First, I finished When Breath Becomes Air, a book by the gifted neurosurgeon Paul Kalanithi. Paul died of lung cancer last Spring, at the age of 37. When Breath Becomes Air was published posthumously.
When Paul found out he had cancer, in spite of his workload as a surgeon, which continued for a time, and in spite of his disease, he worked diligently to complete this book. For Paul, this book meant celebrating life, embracing death and being face-to-face, toe-to-toe, hand-in-hand with both.
His book is a legacy; a gift to an infant daughter, Cady he leaves behind. Through this book, Cady will know who her father was and how he loved her. Paul’s wife and now widow, Lucy will have, in this book, some of Paul, to ease her in dark or melancholy hours. Those who knew Paul in life will remember him through this book. Those of us who did not have the privilege of knowing Paul in life can know him now, through this book.
Because of Paul, and the book he left behind, all of us can understand the truth that death is an inexorable consequence of life, and through Paul’s words we can learn to accept it when it comes with grace and courage; loving those we love even more as we say goodbye.

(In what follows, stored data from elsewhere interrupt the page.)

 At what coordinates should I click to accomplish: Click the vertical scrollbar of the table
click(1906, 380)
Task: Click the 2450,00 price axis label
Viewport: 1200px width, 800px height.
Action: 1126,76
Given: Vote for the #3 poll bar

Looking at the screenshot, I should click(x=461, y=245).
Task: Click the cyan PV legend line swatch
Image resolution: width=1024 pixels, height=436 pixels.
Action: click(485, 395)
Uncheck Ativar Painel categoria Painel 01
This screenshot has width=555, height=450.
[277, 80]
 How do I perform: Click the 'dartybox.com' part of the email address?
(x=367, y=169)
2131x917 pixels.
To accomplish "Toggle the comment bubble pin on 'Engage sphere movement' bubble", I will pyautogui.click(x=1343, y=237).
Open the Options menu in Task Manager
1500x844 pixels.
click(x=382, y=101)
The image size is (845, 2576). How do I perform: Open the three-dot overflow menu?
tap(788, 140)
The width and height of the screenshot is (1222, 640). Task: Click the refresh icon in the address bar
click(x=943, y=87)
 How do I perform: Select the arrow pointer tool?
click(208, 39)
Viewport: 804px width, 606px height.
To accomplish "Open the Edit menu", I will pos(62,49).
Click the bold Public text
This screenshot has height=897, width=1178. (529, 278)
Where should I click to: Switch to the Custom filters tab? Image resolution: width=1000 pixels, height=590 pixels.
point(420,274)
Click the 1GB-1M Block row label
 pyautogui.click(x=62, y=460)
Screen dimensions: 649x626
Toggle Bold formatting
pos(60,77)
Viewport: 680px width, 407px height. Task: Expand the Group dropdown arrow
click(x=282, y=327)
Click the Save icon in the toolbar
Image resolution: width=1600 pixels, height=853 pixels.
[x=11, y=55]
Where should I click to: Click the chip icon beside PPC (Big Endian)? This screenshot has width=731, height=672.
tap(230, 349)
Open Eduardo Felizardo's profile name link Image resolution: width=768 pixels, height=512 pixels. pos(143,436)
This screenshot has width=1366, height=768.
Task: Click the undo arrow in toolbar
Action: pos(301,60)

Second, I met with a man, not a young man, but full of life, energy and vitality. His life has been one of service, leadership and inspiration. Today he leads pastors of more than 2,000 churches, representing almost two million Christian believers around the globe.
We were discussing the possibility of publishing a book he had yet to write. One of the problems was his schedule; he was just too busy to take time out to write a book.
I asked him, “with your history, experience and vision what is it that you believe is most important to leave for those who will come after you?” I saw his eyes light up! That was the reason for a book; regardless of his hectic schedule, he had to leave the best of his years of experience, understanding and knowledge to those who would come after him in leadership and ministry. He knew he wouldn’t serve in this position forever, and he knew that those who came after him would need and appreciate his wisdom and counsel. The only way to insure he would be “available” to them was to give himself to them in a book.
Both of these instances brought back to me the idea of legacy. A legacy is something handed down from a predecessor, like an inheritance. To me, it’s the something, the very best of me, I want to leave behind for those I love and those who would come after me. Something that will live after me, and something in which my memory or service may be kept alive. That was Paul Kalanithi’s reason for writing a book. It’s the reason my friend who resides over 2,000 pastors will write his next book. To leave a legacy.
When you think of writing a book, think of the very best of you being poured into the pages; think of the legacy you wish to leave.